Updated March 3, 2022 at 12:48 p.m. EST|Published March 2, 2022 at 5:47 p.m. EST
President Trump to his supporters on Jan. 6, 2021. (Matt McClain/The Washington Post)

Lawyers for the House panel investigating the Jan. 6, 2021 attack on the Capitol said in a court filing Wednesday that former president Donald Trump and key allies engaged in potential crimes during their effort to overturn the election: conspiring to defraud the United States and obstructing an official congressional proceeding — the counting of electoral votes.

The alleged criminal acts were raised by the committee in a California federal court filing challenging conservative lawyer John Eastman’s refusal to turn over thousands of emails the panel has requested related to his role in trying to persuade Vice President Mike Pence to reject electors from states won by Joe Biden. Eastman has cited attorney-client privilege as a shield against turning over the documents because he has said he was representing Trump at the time.

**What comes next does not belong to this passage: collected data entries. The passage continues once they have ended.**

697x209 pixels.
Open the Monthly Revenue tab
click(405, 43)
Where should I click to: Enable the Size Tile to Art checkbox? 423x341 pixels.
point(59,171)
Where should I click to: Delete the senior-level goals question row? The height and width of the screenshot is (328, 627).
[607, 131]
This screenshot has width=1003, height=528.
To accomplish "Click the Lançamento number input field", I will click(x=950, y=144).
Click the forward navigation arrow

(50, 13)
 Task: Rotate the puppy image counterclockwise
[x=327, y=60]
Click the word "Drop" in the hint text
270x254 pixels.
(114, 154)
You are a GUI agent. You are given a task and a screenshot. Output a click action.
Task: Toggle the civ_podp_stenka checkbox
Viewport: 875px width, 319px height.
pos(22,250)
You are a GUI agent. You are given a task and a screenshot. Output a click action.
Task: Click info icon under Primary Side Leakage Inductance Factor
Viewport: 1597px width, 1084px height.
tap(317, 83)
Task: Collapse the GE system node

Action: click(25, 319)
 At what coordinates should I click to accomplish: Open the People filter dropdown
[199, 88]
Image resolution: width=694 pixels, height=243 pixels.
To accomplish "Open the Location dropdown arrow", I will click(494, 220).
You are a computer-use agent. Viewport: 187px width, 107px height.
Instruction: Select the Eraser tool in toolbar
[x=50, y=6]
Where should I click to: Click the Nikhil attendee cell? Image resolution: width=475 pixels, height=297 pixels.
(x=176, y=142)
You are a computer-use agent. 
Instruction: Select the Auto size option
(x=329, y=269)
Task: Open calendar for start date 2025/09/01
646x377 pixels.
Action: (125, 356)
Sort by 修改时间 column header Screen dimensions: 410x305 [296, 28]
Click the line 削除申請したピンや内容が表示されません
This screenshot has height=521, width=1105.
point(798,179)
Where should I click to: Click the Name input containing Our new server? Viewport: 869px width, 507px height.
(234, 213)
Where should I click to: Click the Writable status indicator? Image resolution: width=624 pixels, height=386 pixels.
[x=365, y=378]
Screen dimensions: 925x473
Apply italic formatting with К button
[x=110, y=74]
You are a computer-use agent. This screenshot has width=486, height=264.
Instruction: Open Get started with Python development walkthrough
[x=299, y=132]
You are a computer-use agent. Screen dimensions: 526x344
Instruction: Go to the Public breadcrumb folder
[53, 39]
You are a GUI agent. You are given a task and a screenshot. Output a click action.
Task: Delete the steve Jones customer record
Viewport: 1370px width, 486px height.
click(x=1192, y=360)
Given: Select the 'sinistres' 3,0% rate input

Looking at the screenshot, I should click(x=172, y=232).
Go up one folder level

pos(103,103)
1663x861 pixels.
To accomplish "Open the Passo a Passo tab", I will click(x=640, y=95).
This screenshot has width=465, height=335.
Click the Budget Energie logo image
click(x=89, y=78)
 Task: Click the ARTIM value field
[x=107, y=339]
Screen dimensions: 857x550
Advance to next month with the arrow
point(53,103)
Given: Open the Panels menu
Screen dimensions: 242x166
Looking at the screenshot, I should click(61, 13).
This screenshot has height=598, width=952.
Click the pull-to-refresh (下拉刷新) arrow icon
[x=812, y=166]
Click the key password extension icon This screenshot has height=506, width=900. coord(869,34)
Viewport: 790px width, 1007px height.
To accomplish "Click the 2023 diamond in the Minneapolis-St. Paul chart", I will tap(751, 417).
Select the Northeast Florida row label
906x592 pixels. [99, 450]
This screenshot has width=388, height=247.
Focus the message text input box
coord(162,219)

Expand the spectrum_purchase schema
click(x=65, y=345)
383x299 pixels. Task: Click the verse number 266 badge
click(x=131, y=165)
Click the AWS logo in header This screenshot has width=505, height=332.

The committee argued in its filing that Eastman’s claim of privilege was potentially voided by the “crime/fraud exception” to the confidentiality usually accorded attorneys and their clients, which holds that communications need not be kept confidential if an attorney is found to be assisting their client in the commission of a crime. They asked the judge deciding whether to release Eastman’s emails to privately review evidence the committee has so far gathered to see if he believes it establishes that Eastman was assisting Trump in criminal acts.

“The Select Committee also has a good-faith basis for concluding that the President and members of his Campaign engaged in a criminal conspiracy to defraud the United States,” according to the filing.

The court filing is the strongest assertion yet from the committee that it believes Trump and some of his allies potentially committed crimes during the effort to overturn Biden’s victory and by falsely stating repeatedly that the election was stolen.

“The facts we’ve gathered strongly suggest that Dr. Eastman’s emails may show that he helped Donald Trump advance a corrupt scheme to obstruct the counting of electoral college ballots and a conspiracy to impede the transfer of power,” the committee’s chairman, Rep. Bennie G. Thompson (D-Miss.), and vice chair, Rep. Liz Cheney (R-Wyo.), said in a statement.

The committee has no authority to initiate criminal proceedings, and the fact that potential criminal law violations were mentioned in a court filing by the panel does not provide any indication that the Justice Department will consider any prosecutions. Nor does it mean that the lawyer-client protection asserted by Eastman will not be upheld.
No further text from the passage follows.